Exploring an unromantic, multifaceted idea of service to our fellow humans

In Beneath The Surface Harry Barry (left) lyrically recalls an Ireland of the 1970s and 1980s that to a younger generation will seem like centuries ago. Photograph: Brenda Fitzsimons
In Beneath The Surface Harry Barry (left) lyrically recalls an Ireland of the 1970s and 1980s that to a younger generation will seem like centuries ago. Photograph: Brenda Fitzsimons
Beneath the Surface: A Doctor’s Journey of Empathy, Healing and Self-Discovery
Author: Dr Harry Barry
ISBN-13: 9781399740913
Publisher: Hachette Books Ireland
Guideline Price: €16.99

What is healing? What is wisdom? How do we find meaning in a world so broken? These are the questions Harry Barry ponders as he shares a picnic with his wife, overlooking the Irish Sea at Clogherhead in Co Louth, in his seventh decade on this earth.

These questions and this landscape are pivotal to Barry’s memoir. Another pivotal presence is Sr Kieran Saunders. Barry describes her as his guide and monitor. She seems to pervade this memoir as the protagonist and catalyst for a life lived beneath the surface seeking healing, wisdom and meaning.

Barry lets us in on his sometimes difficult childhood; marked by moving house six times as a child, prolonged illness, bullying and physical and emotional abuse at boarding school.

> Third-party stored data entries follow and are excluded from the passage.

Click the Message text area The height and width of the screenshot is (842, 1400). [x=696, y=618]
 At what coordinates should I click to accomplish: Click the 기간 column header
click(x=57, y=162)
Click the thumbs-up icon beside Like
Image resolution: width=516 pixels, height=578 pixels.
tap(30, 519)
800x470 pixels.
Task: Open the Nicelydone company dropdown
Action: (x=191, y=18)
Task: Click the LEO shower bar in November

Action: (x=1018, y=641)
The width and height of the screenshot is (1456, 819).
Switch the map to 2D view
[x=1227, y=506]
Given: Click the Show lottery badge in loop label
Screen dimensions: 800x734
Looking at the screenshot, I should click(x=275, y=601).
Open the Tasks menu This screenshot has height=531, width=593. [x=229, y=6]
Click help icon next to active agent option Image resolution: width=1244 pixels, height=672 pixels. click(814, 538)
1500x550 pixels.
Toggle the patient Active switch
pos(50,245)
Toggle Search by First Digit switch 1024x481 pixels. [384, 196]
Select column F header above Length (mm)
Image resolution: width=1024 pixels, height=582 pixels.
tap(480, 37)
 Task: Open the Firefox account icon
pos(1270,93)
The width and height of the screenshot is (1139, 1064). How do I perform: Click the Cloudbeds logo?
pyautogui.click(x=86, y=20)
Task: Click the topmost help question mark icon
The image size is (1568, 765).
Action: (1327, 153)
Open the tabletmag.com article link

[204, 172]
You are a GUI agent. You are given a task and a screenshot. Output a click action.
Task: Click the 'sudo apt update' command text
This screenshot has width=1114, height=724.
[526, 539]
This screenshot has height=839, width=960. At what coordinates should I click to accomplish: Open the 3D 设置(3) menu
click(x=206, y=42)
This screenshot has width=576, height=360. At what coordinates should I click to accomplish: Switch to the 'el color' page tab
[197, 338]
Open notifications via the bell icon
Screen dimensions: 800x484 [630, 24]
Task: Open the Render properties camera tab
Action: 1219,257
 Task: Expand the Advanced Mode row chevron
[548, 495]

He describes how “living in a constant state of fear has left trauma and psychological scars that remain with me to this day“.

In Beneath The Surface Barry lyrically recalls an Ireland of the 1970s and 1980s that to a younger generation will seem like centuries ago. He dispassionately describes an Ireland where the Catholic Church loomed large and those in privileged positions occupied them with impunity. To some who lived through those decades, this may appear as a rose-tinted view of an era marked by secrecy and conservatism.

The physical landscape is a formative presence in this memoir; from east coast to west coast, Barry is rooted in the Irish landscape, describing Co Clare as his “spiritual home”. It is this landscape and its inhabitants, past and present, that slowly and generously whisper some answers to Barry’s questions about healing, wisdom and meaning.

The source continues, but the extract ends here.